How is this solved in Rust though? The only thing Rust solves is that you don't accidentally hang onto a bad reference, but I'm failing to see how &str/String is meaningfully different from char/string since the same issue applies (char = borrowed, string = owned). My Rust is rusty so apologies for the pun & any syntax errors. Let's say you have the following:

    // some process managed by team a
    fn caller1(...) {
       String s;
       level1Callee(&s);
    }

    // some process managed by team b
    fn caller2(s: &str) {
       level1Callee(s);
    }

    // library 1 by team c
    fn level1Callee(iDontNeedOwnershipOrDoI: &str) {
       level2Callee(iDontNeedOwnershipOrDoI.to_owned())
    }

    // library 1 by team d
    fn level2Callee(iNeedStrongOwnershipBecauseIMutateTheStringAnyway: String) {
       level3Callee(&iNeedStrongOwnershipBecauseIMutateTheStringAnyway)
    }
This is roughly what happened in Chrome as I understand it (except multiple times because of independent libraries that didn't notice that they probably should have just made a copy to begin with). Let's pretend the codebase had been written originally in Rust. How does Rust avoid this problem from coming up? This didn't happen in Chrome because of ownership. It came up organically because of years of refactoring obfuscated things. For example, level2Callee started out not needing strong ownership but then started calling a library that did (refactoring a complex codebase is very hard & time consuming). Rinse & repeat after many years. Now maybe Rust tooling is better able to point out the unnecessary acquiring/dropping of the strings but that seems unlikely - the problem is statically very difficult to lint around.
Chromium had a few problems, they're public so we can go read the changes made and look at the context.

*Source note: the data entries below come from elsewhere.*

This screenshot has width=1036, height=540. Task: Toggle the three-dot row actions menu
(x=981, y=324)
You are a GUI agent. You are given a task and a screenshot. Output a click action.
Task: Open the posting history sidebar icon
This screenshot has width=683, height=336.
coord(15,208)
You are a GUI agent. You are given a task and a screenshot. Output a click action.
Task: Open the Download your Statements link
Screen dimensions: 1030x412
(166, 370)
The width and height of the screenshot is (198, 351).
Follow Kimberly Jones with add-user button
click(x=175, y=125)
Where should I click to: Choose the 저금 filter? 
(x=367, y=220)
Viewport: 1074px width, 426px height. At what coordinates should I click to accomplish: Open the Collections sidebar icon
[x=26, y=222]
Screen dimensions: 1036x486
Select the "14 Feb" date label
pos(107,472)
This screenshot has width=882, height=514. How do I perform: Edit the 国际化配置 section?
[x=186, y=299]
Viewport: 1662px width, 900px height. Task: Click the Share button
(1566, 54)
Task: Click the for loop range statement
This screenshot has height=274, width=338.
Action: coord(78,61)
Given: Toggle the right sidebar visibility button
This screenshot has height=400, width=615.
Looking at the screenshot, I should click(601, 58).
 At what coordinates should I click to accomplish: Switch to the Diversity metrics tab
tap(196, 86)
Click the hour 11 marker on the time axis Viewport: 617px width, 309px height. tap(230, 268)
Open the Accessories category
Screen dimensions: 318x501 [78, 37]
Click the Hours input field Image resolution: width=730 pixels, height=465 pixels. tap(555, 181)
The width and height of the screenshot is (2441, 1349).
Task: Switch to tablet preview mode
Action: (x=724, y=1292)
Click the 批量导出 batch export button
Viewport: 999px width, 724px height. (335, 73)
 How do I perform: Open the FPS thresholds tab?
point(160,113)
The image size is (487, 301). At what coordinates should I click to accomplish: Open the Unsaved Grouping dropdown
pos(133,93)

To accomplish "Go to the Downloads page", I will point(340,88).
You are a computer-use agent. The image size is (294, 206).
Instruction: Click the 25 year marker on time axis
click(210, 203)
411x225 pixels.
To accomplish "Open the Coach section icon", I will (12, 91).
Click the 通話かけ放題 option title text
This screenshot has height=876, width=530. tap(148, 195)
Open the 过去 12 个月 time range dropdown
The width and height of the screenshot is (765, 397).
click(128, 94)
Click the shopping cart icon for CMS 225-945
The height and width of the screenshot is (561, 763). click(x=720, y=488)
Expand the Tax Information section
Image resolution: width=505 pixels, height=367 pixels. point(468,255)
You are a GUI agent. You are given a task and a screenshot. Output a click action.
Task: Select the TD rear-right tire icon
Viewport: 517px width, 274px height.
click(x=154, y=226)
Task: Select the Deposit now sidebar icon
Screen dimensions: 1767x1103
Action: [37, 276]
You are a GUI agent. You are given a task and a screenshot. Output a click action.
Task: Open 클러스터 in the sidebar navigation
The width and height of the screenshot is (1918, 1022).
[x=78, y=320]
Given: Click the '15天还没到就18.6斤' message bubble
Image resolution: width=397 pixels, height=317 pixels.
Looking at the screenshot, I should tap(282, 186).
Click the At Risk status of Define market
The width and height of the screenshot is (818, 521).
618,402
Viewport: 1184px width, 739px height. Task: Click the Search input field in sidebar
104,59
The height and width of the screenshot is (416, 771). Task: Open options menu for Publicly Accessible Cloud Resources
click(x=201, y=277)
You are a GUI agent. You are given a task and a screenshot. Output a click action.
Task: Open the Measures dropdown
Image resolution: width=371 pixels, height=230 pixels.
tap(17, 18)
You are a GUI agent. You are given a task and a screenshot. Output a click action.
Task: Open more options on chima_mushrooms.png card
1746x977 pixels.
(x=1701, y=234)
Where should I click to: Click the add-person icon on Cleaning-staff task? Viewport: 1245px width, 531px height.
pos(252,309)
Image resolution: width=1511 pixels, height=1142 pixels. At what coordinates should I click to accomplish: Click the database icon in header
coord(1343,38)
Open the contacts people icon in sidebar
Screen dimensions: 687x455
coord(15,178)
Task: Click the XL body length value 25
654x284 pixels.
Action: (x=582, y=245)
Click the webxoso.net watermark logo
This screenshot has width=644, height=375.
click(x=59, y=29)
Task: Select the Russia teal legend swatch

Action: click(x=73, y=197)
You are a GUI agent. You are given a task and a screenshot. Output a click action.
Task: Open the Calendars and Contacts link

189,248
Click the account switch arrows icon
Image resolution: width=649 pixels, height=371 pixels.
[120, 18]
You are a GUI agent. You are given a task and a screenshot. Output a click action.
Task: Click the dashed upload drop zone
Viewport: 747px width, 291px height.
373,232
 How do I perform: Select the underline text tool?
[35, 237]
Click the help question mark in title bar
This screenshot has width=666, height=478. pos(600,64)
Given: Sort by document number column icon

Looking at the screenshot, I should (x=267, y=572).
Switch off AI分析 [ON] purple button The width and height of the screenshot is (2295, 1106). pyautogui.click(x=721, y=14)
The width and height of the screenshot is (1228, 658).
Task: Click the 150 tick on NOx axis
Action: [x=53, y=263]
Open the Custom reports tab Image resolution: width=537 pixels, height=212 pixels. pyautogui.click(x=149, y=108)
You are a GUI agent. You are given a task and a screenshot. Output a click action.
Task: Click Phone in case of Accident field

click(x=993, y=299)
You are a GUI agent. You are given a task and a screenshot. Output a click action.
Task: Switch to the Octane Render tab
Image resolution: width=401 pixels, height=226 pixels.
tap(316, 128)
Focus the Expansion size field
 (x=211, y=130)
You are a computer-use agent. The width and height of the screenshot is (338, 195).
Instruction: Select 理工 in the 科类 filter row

In a lot of places in Chromium the impedance choices are arbitrary. You have a raw pointer but need a string or vice versa. Ownership isn't the problem, so in Rust you literally just always choose &str for these APIs and pay nothing. A team who design their API taking &String in this situation get the same treatment as a team who name all their types Data1, Data2, Data3 and so on. Somebody senior fetches the water spray, "No. Bad programmer".

You might be outraged, surely C++ programmers also never get this wrong. But nope, happens all the time as Chromium illustrates.

Added: One cause that shows up in my review is this:

C++ strings know how long they are. The raw pointer does not. As a result if we have lots of people asking if their thing is "some text" it's tempting to demand they give us a string, since if the string's length isn't 9 we don't need to look at the text itself. It's an optimisation! Rust's &str knows how long it is.